• PROBLEM DESCRIPTION
Output every one of the items below as a Markdown table with two columns, "No." for the row number and "Line" for the line itself, leaving out blank lines.

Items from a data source
######

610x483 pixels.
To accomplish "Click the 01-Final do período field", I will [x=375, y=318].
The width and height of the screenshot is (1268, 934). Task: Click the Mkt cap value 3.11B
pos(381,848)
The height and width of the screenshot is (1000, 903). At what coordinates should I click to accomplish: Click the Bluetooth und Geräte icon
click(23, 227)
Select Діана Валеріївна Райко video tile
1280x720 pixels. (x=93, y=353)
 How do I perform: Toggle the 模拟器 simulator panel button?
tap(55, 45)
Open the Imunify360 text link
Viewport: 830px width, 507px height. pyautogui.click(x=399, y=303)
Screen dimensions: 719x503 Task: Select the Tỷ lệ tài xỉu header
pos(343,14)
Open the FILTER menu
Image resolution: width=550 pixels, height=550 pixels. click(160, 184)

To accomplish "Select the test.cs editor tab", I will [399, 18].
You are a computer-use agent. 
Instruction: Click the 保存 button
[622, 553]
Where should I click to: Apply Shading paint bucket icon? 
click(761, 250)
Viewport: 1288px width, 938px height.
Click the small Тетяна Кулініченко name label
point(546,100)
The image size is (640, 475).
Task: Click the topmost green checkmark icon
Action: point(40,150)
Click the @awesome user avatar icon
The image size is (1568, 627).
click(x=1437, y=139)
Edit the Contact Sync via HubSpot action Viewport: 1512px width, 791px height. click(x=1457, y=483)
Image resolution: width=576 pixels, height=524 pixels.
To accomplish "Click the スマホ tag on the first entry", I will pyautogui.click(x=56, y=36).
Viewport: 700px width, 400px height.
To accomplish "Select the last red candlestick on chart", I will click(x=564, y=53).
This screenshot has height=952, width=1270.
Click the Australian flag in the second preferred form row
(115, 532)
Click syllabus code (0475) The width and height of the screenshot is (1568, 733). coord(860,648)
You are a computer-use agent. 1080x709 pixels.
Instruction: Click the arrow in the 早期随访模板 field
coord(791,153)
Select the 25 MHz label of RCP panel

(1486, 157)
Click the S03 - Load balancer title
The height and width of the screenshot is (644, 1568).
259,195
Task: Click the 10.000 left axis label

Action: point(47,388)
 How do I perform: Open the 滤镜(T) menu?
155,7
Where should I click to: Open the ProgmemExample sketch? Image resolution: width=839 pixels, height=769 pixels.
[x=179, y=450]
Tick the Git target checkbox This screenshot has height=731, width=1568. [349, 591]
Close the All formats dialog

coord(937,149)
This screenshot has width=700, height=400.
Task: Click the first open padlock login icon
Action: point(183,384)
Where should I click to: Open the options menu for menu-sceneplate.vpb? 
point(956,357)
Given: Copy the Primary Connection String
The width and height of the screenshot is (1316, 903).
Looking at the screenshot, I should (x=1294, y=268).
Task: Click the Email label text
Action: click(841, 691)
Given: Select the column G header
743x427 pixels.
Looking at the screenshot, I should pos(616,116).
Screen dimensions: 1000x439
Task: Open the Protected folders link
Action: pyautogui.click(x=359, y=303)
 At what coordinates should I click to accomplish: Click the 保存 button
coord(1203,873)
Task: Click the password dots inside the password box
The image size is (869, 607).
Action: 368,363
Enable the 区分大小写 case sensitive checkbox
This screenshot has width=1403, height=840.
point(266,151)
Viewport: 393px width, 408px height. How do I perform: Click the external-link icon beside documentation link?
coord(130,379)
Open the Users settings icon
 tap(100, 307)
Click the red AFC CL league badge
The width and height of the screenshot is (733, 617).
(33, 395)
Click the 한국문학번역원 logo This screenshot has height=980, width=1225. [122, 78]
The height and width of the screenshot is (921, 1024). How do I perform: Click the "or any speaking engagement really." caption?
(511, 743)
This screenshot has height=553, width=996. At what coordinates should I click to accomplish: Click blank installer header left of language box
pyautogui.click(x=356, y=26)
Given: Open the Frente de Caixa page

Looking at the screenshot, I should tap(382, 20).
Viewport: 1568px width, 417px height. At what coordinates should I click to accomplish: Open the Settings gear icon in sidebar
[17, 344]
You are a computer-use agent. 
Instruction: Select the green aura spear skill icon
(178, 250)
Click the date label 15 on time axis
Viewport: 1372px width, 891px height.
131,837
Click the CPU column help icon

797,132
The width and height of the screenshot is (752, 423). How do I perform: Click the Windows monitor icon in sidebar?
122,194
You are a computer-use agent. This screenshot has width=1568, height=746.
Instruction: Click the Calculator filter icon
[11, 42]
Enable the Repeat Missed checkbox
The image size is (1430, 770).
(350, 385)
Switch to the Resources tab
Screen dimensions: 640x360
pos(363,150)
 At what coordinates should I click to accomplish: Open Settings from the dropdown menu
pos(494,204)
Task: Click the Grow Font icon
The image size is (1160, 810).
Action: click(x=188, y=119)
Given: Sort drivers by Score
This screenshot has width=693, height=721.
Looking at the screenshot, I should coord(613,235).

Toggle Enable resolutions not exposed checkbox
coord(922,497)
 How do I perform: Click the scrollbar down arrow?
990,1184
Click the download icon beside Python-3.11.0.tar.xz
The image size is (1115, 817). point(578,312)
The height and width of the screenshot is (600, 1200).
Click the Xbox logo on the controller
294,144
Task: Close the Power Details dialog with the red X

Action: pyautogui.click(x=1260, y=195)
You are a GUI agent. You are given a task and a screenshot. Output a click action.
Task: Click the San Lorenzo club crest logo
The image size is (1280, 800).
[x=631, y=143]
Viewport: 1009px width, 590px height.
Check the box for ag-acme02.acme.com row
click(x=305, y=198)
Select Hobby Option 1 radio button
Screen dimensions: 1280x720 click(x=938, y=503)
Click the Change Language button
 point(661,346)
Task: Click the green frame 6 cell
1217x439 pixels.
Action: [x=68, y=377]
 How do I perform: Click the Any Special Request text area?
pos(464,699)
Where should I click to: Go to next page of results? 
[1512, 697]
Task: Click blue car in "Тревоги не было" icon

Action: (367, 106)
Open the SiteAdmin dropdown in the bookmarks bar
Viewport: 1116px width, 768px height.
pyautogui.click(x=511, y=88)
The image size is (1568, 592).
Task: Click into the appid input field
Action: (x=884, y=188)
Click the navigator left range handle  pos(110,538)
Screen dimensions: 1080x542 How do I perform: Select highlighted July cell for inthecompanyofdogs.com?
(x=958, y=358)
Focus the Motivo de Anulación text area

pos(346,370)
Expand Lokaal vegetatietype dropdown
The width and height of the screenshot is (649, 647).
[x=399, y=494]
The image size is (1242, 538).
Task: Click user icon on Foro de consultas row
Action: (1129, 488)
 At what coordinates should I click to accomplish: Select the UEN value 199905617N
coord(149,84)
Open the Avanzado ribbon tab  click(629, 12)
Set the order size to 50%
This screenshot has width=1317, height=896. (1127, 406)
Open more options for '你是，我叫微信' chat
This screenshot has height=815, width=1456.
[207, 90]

######

• EXERCISE RESULT
| No. | Line |
|---|---|
| 1 | 610x483 pixels. |
| 2 | To accomplish "Click the 01-Final do período field", I will [x=375, y=318]. |
| 3 | The width and height of the screenshot is (1268, 934). Task: Click the Mkt cap value 3.11B |
| 4 | pos(381,848) |
| 5 | The height and width of the screenshot is (1000, 903). At what coordinates should I click to accomplish: Click the Bluetooth und Geräte icon |
| 6 | click(23, 227) |
| 7 | Select Діана Валеріївна Райко video tile |
| 8 | 1280x720 pixels. (x=93, y=353) |
| 9 |  How do I perform: Toggle the 模拟器 simulator panel button? |
| 10 | tap(55, 45) |
| 11 | Open the Imunify360 text link |
| 12 | Viewport: 830px width, 507px height. pyautogui.click(x=399, y=303) |
| 13 | Screen dimensions: 719x503 Task: Select the Tỷ lệ tài xỉu header |
| 14 | pos(343,14) |
| 15 | Open the FILTER menu |
| 16 | Image resolution: width=550 pixels, height=550 pixels. click(160, 184) |
| 17 | To accomplish "Select the test.cs editor tab", I will [399, 18]. |
| 18 | You are a computer-use agent.  |
| 19 | Instruction: Click the 保存 button |
| 20 | [622, 553] |
| 21 | Where should I click to: Apply Shading paint bucket icon?  |
| 22 | click(761, 250) |
| 23 | Viewport: 1288px width, 938px height. |
| 24 | Click the small Тетяна Кулініченко name label |
| 25 | point(546,100) |
| 26 | The image size is (640, 475). |
| 27 | Task: Click the topmost green checkmark icon |
| 28 | Action: point(40,150) |
| 29 | Click the @awesome user avatar icon |
| 30 | The image size is (1568, 627). |
| 31 | click(x=1437, y=139) |
| 32 | Edit the Contact Sync via HubSpot action Viewport: 1512px width, 791px height. click(x=1457, y=483) |
| 33 | Image resolution: width=576 pixels, height=524 pixels. |
| 34 | To accomplish "Click the スマホ tag on the first entry", I will pyautogui.click(x=56, y=36). |
| 35 | Viewport: 700px width, 400px height. |
| 36 | To accomplish "Select the last red candlestick on chart", I will click(x=564, y=53). |
| 37 | This screenshot has height=952, width=1270. |
| 38 | Click the Australian flag in the second preferred form row |
| 39 | (115, 532) |
| 40 | Click syllabus code (0475) The width and height of the screenshot is (1568, 733). coord(860,648) |
| 41 | You are a computer-use agent. 1080x709 pixels. |
| 42 | Instruction: Click the arrow in the 早期随访模板 field |
| 43 | coord(791,153) |
| 44 | Select the 25 MHz label of RCP panel |
| 45 | (1486, 157) |
| 46 | Click the S03 - Load balancer title |
| 47 | The height and width of the screenshot is (644, 1568). |
| 48 | 259,195 |
| 49 | Task: Click the 10.000 left axis label |
| 50 | Action: point(47,388) |
| 51 |  How do I perform: Open the 滤镜(T) menu? |
| 52 | 155,7 |
| 53 | Where should I click to: Open the ProgmemExample sketch? Image resolution: width=839 pixels, height=769 pixels. |
| 54 | [x=179, y=450] |
| 55 | Tick the Git target checkbox This screenshot has height=731, width=1568. [349, 591] |
| 56 | Close the All formats dialog |
| 57 | coord(937,149) |
| 58 | This screenshot has width=700, height=400. |
| 59 | Task: Click the first open padlock login icon |
| 60 | Action: point(183,384) |
| 61 | Where should I click to: Open the options menu for menu-sceneplate.vpb?  |
| 62 | point(956,357) |
| 63 | Given: Copy the Primary Connection String |
| 64 | The width and height of the screenshot is (1316, 903). |
| 65 | Looking at the screenshot, I should (x=1294, y=268). |
| 66 | Task: Click the Email label text |
| 67 | Action: click(841, 691) |
| 68 | Given: Select the column G header |
| 69 | 743x427 pixels. |
| 70 | Looking at the screenshot, I should pos(616,116). |
| 71 | Screen dimensions: 1000x439 |
| 72 | Task: Open the Protected folders link |
| 73 | Action: pyautogui.click(x=359, y=303) |
| 74 |  At what coordinates should I click to accomplish: Click the 保存 button |
| 75 | coord(1203,873) |
| 76 | Task: Click the password dots inside the password box |
| 77 | The image size is (869, 607). |
| 78 | Action: 368,363 |
| 79 | Enable the 区分大小写 case sensitive checkbox |
| 80 | This screenshot has width=1403, height=840. |
| 81 | point(266,151) |
| 82 | Viewport: 393px width, 408px height. How do I perform: Click the external-link icon beside documentation link? |
| 83 | coord(130,379) |
| 84 | Open the Users settings icon |
| 85 |  tap(100, 307) |
| 86 | Click the red AFC CL league badge |
| 87 | The width and height of the screenshot is (733, 617). |
| 88 | (33, 395) |
| 89 | Click the 한국문학번역원 logo This screenshot has height=980, width=1225. [122, 78] |
| 90 | The height and width of the screenshot is (921, 1024). How do I perform: Click the "or any speaking engagement really." caption? |
| 91 | (511, 743) |
| 92 | This screenshot has height=553, width=996. At what coordinates should I click to accomplish: Click blank installer header left of language box |
| 93 | pyautogui.click(x=356, y=26) |
| 94 | Given: Open the Frente de Caixa page |
| 95 | Looking at the screenshot, I should tap(382, 20). |
| 96 | Viewport: 1568px width, 417px height. At what coordinates should I click to accomplish: Open the Settings gear icon in sidebar |
| 97 | [17, 344] |
| 98 | You are a computer-use agent.  |
| 99 | Instruction: Select the green aura spear skill icon |
| 100 | (178, 250) |
| 101 | Click the date label 15 on time axis |
| 102 | Viewport: 1372px width, 891px height. |
| 103 | 131,837 |
| 104 | Click the CPU column help icon |
| 105 | 797,132 |
| 106 | The width and height of the screenshot is (752, 423). How do I perform: Click the Windows monitor icon in sidebar? |
| 107 | 122,194 |
| 108 | You are a computer-use agent. This screenshot has width=1568, height=746. |
| 109 | Instruction: Click the Calculator filter icon |
| 110 | [11, 42] |
| 111 | Enable the Repeat Missed checkbox |
| 112 | The image size is (1430, 770). |
| 113 | (350, 385) |
| 114 | Switch to the Resources tab |
| 115 | Screen dimensions: 640x360 |
| 116 | pos(363,150) |
| 117 |  At what coordinates should I click to accomplish: Open Settings from the dropdown menu |
| 118 | pos(494,204) |
| 119 | Task: Click the Grow Font icon |
| 120 | The image size is (1160, 810). |
| 121 | Action: click(x=188, y=119) |
| 122 | Given: Sort drivers by Score |
| 123 | This screenshot has width=693, height=721. |
| 124 | Looking at the screenshot, I should coord(613,235). |
| 125 | Toggle Enable resolutions not exposed checkbox |
| 126 | coord(922,497) |
| 127 |  How do I perform: Click the scrollbar down arrow? |
| 128 | 990,1184 |
| 129 | Click the download icon beside Python-3.11.0.tar.xz |
| 130 | The image size is (1115, 817). point(578,312) |
| 131 | The height and width of the screenshot is (600, 1200). |
| 132 | Click the Xbox logo on the controller |
| 133 | 294,144 |
| 134 | Task: Close the Power Details dialog with the red X |
| 135 | Action: pyautogui.click(x=1260, y=195) |
| 136 | You are a GUI agent. You are given a task and a screenshot. Output a click action. |
| 137 | Task: Click the San Lorenzo club crest logo |
| 138 | The image size is (1280, 800). |
| 139 | [x=631, y=143] |
| 140 | Viewport: 1009px width, 590px height. |
| 141 | Check the box for ag-acme02.acme.com row |
| 142 | click(x=305, y=198) |
| 143 | Select Hobby Option 1 radio button |
| 144 | Screen dimensions: 1280x720 click(x=938, y=503) |
| 145 | Click the Change Language button |
| 146 |  point(661,346) |
| 147 | Task: Click the green frame 6 cell |
| 148 | 1217x439 pixels. |
| 149 | Action: [x=68, y=377] |
| 150 |  How do I perform: Click the Any Special Request text area? |
| 151 | pos(464,699) |
| 152 | Where should I click to: Go to next page of results?  |
| 153 | [1512, 697] |
| 154 | Task: Click blue car in "Тревоги не было" icon |
| 155 | Action: (367, 106) |
| 156 | Open the SiteAdmin dropdown in the bookmarks bar |
| 157 | Viewport: 1116px width, 768px height. |
| 158 | pyautogui.click(x=511, y=88) |
| 159 | The image size is (1568, 592). |
| 160 | Task: Click into the appid input field |
| 161 | Action: (x=884, y=188) |
| 162 | Click the navigator left range handle  pos(110,538) |
| 163 | Screen dimensions: 1080x542 How do I perform: Select highlighted July cell for inthecompanyofdogs.com? |
| 164 | (x=958, y=358) |
| 165 | Focus the Motivo de Anulación text area |
| 166 | pos(346,370) |
| 167 | Expand Lokaal vegetatietype dropdown |
| 168 | The width and height of the screenshot is (649, 647). |
| 169 | [x=399, y=494] |
| 170 | The image size is (1242, 538). |
| 171 | Task: Click user icon on Foro de consultas row |
| 172 | Action: (1129, 488) |
| 173 |  At what coordinates should I click to accomplish: Select the UEN value 199905617N |
| 174 | coord(149,84) |
| 175 | Open the Avanzado ribbon tab  click(629, 12) |
| 176 | Set the order size to 50% |
| 177 | This screenshot has width=1317, height=896. (1127, 406) |
| 178 | Open more options for '你是，我叫微信' chat |
| 179 | This screenshot has height=815, width=1456. |
| 180 | [207, 90] |